Objective: For each model invocation, capture input/output token counts and timestamps to understand usage patterns and calculate total costs.
Method: Retrieve logs from CloudWatch, parse JSON-formatted messages, and calculate the total token count for each invocation to estimate costs.

Usage Recommendations

Provisioned Throughput: Models with more than 100 invocations per day are candidates for provisioned throughput, which can reduce costs for high-usage scenarios.
On-Demand Pricing: Models with low invocation frequency (e.g., less than one per day) may benefit from on-demand pricing.
Review Low-Usage Models: Models with minimal activity should be reviewed to determine if they are still required.

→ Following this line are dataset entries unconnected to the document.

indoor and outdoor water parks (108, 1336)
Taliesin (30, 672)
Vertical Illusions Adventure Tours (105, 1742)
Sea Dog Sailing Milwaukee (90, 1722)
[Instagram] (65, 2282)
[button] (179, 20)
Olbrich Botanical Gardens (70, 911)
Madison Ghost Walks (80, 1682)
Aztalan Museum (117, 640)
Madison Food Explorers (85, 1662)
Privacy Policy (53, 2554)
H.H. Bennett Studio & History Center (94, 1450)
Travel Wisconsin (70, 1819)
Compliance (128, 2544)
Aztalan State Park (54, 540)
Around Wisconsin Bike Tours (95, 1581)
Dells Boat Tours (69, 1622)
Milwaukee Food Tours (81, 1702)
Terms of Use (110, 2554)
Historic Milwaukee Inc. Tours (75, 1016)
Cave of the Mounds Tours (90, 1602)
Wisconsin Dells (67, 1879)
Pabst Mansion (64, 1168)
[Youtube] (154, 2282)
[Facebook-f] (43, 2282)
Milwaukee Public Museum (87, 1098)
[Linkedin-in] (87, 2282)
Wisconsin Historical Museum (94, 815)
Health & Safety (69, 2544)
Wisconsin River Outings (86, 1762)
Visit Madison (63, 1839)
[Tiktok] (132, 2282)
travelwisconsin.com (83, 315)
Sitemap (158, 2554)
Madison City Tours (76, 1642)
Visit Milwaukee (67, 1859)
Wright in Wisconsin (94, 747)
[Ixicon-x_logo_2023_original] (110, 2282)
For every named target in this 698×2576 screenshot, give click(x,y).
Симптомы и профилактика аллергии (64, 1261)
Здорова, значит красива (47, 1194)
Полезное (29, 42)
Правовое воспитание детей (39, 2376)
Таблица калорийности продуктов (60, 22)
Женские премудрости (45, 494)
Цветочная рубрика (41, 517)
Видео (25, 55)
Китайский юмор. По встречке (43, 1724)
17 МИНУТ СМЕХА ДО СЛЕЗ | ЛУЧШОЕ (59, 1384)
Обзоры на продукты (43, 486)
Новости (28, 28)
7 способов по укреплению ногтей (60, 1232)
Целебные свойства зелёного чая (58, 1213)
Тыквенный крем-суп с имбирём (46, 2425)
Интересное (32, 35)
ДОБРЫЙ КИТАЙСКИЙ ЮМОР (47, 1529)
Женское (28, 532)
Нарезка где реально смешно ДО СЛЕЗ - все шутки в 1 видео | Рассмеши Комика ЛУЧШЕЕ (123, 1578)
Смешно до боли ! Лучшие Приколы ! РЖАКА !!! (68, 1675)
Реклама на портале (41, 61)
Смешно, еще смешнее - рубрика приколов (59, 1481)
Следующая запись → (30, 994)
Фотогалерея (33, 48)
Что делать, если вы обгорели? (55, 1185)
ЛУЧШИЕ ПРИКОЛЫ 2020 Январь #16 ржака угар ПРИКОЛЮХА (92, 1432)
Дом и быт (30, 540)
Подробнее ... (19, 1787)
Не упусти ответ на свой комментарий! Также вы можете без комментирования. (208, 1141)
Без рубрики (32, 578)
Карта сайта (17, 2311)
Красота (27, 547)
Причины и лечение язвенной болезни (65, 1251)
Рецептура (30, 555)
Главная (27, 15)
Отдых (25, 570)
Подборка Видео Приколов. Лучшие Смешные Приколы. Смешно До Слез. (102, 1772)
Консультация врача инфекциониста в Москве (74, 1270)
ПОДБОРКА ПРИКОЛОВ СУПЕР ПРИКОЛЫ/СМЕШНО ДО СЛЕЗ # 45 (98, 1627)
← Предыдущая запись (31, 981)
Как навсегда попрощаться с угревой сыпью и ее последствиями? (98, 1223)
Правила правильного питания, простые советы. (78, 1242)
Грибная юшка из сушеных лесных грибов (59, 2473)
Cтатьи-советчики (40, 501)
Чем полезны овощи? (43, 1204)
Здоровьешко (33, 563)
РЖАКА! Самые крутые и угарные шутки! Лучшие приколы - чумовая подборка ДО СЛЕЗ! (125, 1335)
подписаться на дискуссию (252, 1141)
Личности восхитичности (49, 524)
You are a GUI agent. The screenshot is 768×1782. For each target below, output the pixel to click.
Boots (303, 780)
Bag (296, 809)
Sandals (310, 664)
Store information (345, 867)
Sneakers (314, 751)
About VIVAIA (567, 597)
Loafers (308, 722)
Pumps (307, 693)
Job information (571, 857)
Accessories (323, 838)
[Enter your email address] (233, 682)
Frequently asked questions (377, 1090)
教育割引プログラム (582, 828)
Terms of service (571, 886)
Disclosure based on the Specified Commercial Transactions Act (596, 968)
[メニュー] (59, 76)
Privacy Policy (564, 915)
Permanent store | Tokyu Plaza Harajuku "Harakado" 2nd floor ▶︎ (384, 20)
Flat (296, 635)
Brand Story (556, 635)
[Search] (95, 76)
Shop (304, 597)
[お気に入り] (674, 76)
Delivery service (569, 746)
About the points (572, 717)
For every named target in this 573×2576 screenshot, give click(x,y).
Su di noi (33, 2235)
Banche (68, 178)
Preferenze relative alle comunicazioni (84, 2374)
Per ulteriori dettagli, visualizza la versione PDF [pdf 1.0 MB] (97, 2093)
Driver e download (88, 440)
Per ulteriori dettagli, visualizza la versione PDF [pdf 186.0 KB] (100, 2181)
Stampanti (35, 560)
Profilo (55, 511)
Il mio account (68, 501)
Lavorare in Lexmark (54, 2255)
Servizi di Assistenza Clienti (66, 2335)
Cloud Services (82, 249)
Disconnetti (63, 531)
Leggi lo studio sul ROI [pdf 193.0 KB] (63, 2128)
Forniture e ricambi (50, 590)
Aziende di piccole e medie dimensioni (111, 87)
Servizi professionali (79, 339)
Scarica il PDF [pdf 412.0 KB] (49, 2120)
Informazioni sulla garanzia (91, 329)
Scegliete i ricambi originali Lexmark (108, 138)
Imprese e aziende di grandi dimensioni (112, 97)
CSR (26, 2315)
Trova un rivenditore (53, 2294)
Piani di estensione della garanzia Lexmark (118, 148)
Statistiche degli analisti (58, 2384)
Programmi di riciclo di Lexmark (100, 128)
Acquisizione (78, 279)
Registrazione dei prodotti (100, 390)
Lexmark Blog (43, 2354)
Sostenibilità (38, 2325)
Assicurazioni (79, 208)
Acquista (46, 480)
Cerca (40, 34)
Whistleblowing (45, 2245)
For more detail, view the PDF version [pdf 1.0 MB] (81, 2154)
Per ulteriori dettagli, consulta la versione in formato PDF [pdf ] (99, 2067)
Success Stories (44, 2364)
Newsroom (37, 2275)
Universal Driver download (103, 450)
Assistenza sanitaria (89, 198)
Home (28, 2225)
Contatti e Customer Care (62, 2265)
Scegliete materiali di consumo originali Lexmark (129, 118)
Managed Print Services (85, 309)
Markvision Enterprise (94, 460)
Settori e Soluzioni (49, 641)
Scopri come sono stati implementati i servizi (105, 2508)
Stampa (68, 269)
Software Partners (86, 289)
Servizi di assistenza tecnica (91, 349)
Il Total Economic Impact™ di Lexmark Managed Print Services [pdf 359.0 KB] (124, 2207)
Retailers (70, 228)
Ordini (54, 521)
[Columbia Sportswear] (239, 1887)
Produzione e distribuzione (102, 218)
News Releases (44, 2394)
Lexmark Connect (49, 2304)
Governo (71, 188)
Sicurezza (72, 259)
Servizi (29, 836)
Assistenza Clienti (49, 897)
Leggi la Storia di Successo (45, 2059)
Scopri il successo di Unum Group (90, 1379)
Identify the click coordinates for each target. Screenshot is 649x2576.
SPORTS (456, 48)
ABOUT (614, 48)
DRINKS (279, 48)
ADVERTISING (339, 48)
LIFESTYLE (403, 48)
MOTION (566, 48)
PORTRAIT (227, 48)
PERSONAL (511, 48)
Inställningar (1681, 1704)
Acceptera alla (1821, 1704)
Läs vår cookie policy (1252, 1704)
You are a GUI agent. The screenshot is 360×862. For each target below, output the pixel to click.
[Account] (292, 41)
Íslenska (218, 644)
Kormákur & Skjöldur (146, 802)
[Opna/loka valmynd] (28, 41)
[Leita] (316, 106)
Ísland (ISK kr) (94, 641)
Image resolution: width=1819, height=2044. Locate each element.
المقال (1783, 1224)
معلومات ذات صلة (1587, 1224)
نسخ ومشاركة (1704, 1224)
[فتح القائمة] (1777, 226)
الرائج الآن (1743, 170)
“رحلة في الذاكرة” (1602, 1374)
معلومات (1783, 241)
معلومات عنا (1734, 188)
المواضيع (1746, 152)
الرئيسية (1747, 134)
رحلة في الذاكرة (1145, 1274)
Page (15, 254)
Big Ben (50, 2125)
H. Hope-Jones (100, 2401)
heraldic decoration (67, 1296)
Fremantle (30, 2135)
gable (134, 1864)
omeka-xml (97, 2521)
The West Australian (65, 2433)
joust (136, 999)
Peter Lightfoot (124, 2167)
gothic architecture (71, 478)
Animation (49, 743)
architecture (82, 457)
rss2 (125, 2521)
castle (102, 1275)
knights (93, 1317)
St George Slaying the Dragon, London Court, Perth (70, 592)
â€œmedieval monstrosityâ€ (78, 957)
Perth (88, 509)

Calculating Potential Savings

For each invocation: - Calculate the current cost based on token usage and the model's pricing. - Determine if transitioning to provisioned throughput or reducing usage can yield cost savings. - Generate recommendations for each model based on average daily invocation counts.

Implementation Strategy

Log Fetching: Use a CloudWatch Logs client to gather all relevant Bedrock model invocation logs.
Data Analysis: Analyze invocation frequency, total token usage, and calculate the associated costs.
Recommendations: Generate recommendations for provisioned throughput, on-demand pricing, or usage review based on invocation frequency.
Saving Findings: Optionally, save findings to a DynamoDB table for future reference and tracking.

By regularly monitoring and analyzing AWS Bedrock model invocations, you can optimize costs and usage patterns, ensuring that model resources are aligned with actual demand.